CRF is a primary integrator of the organism's coordinated neuroendocrine, autonomic, behavioral, and immune responses to stress. In the present study the identity of the cell type(s) expressing CRF receptors in mouse spleen was determined using a combination of cell fractionation and receptor-binding techniques. Autoradiographic studies of the distribution of [125I]Tyro-ovine CRF [( 125I]oCRF)-binding sites in spleen localized CRF receptors primarily to the red pulp and marginal zones. The distribution pattern of [125I]oCRF-binding sites closely resembled the pattern of India ink accumulated in phagocytic cells in the same sections. To identify the specific cell type(s) expressing CRF receptors, [125I]oCRF-binding activity was evaluated in splenic cell populations fractionated on the basis of their physical and functional properties.
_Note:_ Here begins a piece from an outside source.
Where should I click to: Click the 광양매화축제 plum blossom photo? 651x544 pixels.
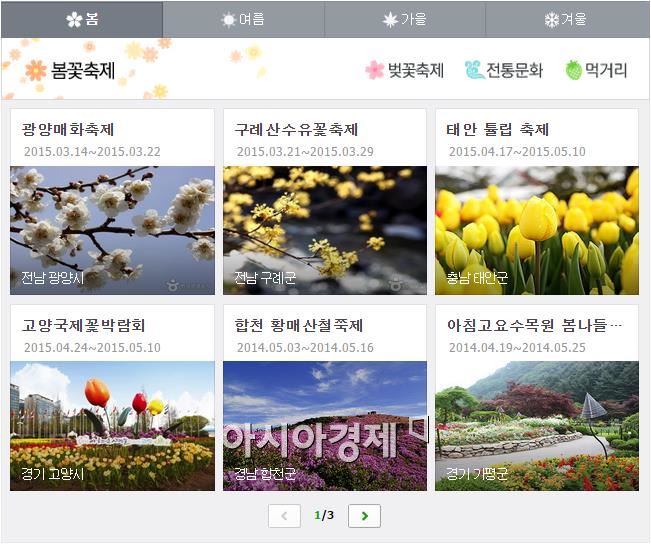tap(112, 230)
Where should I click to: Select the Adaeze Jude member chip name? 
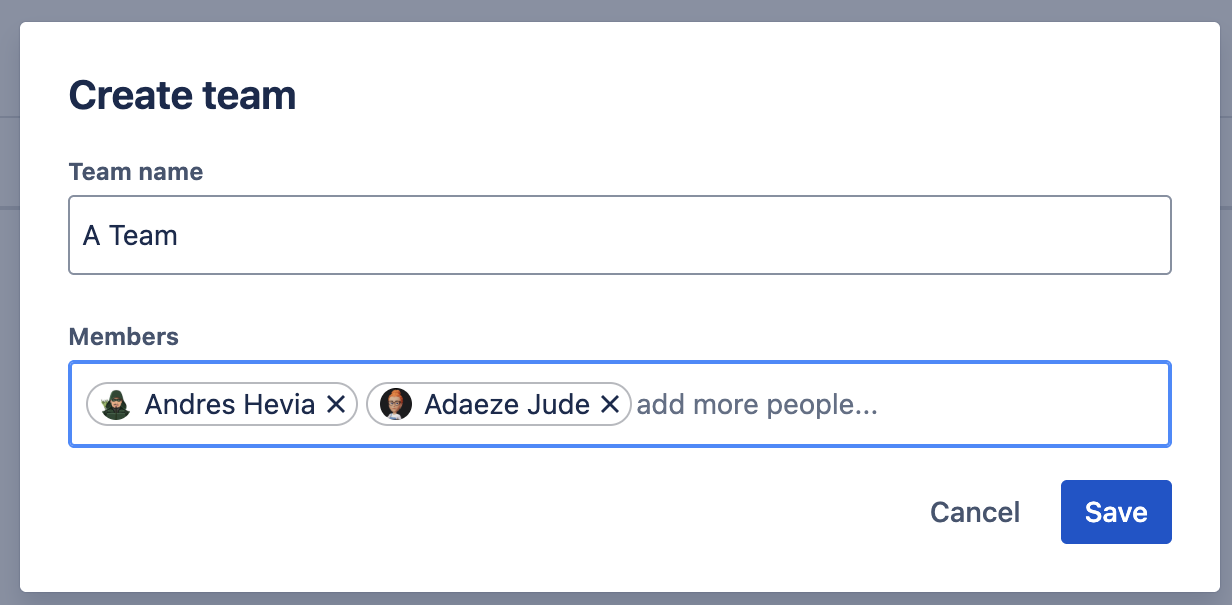506,404
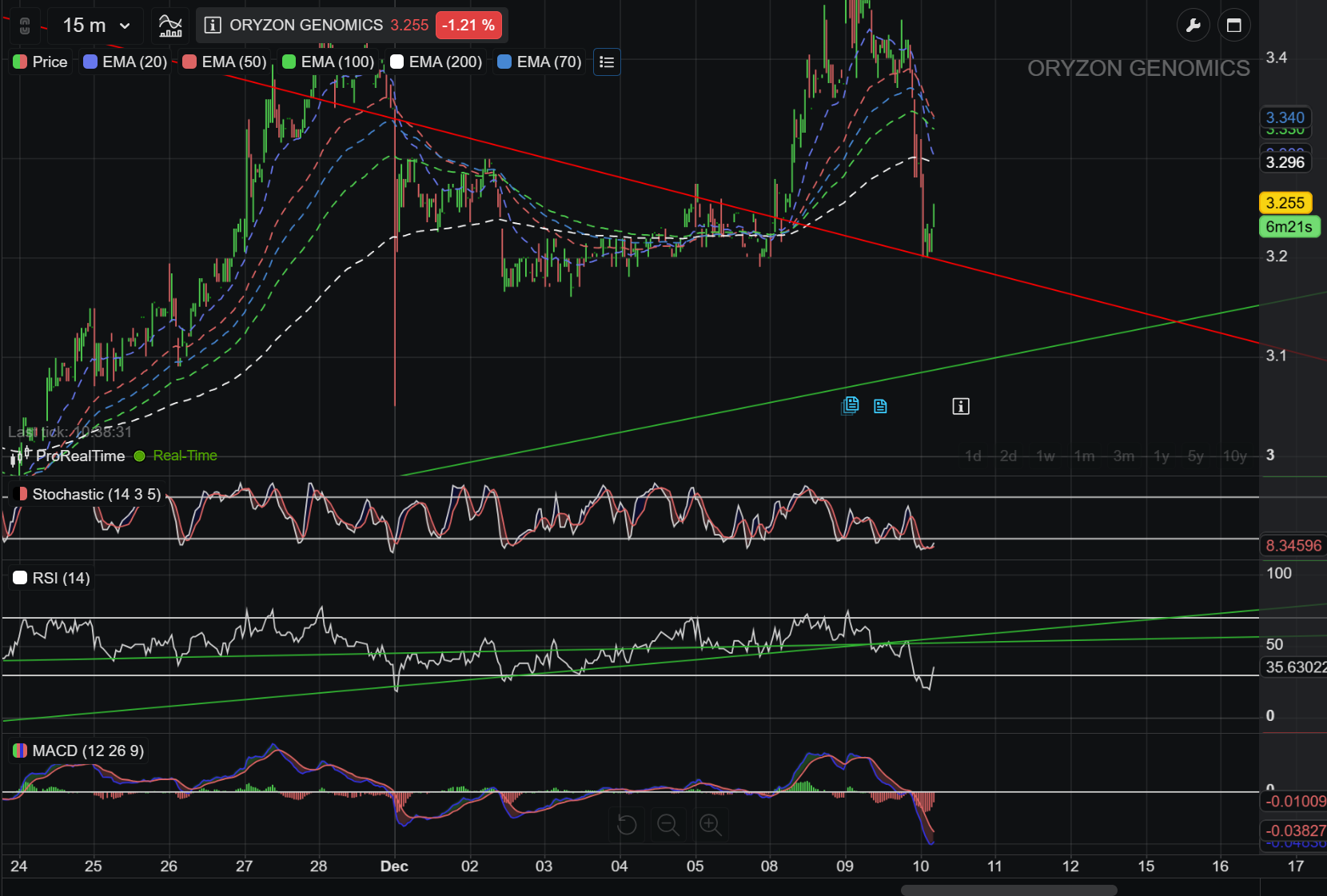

Macrophages were identified in each fraction by their phagocytosis of polystyrene beads and membrane labeling with MONTS-4, a monoclonal antibody specific for resident macrophages. Spleen cells were fractionated by adherence to glass bead or Sephadex G-10 columns, phagocytosis of carbonyl iron particles, and centrifugation on discontinuous Percoll gradients. By all fractionation methods, there was a significant correlation of [125I]oCRF binding with both phagocytic activity (r = 0.75; P less than 0.001) and MONTS-4 staining (r = 0.84; P less than 0.001), strongly suggesting that CRF receptors are primarily expressed on resident splenic macrophages. However, there was essentially no specific binding of [125I]oCRF to either resident or elicited peritoneal macrophages or to several monocyte/macrophage, B-cell, or T-cell lines. While these results suggest that the expression of CRF receptors may be restricted to a population of splenic macrophages, they do not exclude the possibility that CRF receptors may be induced on resident macrophages in spleen and other immune system-related tissues by factors present in the microenvironment.